The 10-year Treasury note yield fell eight basis points this week to 3.68%, which is the lowest since Jan. 31, when it was 3.64%.
The 30-year Treasury bond yield fell one basis point to 4.53%, which is the lowest since Feb. 7, when it was 4.52%.
The one-year note index rose 18 basis points this week to 2.27%, which is the highest since Jan. 16, when it was 2.57%.
The weekly average yield to maturity of The Bond Buyer 40-bond municipal bond index rose 17 basis points this week to 5.13%, which is the highest since the week ended July 29, 2004, when it was also 5.13%.
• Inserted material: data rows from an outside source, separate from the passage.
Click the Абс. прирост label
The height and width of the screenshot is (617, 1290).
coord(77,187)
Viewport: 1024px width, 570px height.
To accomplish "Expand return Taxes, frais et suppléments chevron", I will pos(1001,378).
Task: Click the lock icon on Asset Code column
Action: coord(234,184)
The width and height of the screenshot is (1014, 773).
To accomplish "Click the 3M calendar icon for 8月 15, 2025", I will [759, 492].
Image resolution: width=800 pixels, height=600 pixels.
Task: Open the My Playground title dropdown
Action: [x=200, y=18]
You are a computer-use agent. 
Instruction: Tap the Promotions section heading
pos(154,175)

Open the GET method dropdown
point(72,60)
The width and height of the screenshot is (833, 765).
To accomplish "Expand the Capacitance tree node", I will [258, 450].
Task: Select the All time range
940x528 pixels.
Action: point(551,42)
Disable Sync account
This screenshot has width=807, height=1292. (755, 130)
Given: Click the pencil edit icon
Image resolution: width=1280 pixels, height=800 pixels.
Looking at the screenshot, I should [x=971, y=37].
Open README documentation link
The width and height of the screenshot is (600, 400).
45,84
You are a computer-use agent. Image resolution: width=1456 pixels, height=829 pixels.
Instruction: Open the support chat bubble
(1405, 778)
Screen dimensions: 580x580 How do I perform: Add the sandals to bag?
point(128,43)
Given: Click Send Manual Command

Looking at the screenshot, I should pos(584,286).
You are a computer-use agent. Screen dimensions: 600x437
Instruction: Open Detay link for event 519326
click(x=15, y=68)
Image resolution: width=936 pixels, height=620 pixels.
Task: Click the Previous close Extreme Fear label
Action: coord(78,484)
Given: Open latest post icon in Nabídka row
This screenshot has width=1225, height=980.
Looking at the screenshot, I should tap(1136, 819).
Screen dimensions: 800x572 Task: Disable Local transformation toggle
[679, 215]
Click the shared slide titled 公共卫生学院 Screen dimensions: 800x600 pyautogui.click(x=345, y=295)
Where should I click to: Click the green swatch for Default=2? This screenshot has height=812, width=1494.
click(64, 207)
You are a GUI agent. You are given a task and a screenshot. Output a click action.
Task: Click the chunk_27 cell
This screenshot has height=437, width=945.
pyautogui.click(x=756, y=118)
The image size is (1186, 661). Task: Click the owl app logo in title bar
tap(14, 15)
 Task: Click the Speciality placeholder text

The 40-bond index contains 40 long-term municipal bonds. Taxable municipal bonds are not eligible for inclusion, but municipal bonds subject to the alternative minimum tax for individuals and corporations are eligible. Noncallable bonds became eligible for inclusion in 1995.
The index's value is calculated by taking the dollar bid price for each bond, converting it to represent what the price would be if the bond had a standard 6% coupon rate, average the converted prices, and multiplying the results by the current value of the coefficient. The coefficient compensates for the changes made twice a month in the composition of the index.
The 20-bond index is based on a set of GO yields maturing in 20 years. The average rating of the 20 bonds is roughly equivalent to a Aa2 rating from Moody's Investors Service and a AA rating from Standard & Poor's.
The 11-bond index is based on a subset of the 20-bond group, and its average rating is roughly equivalent to Aa1 from Moody's and AA-plus from Standard & Poor's.
The revenue bond index uses 25 bonds maturing in 30 years. Its average rating is roughly equivalent to A1 from Moody's and A-plus from Standard & Poor's.
There is no average rating equivalent for Fitch Ratings for the indexes because Fitch does not rate all of the bonds.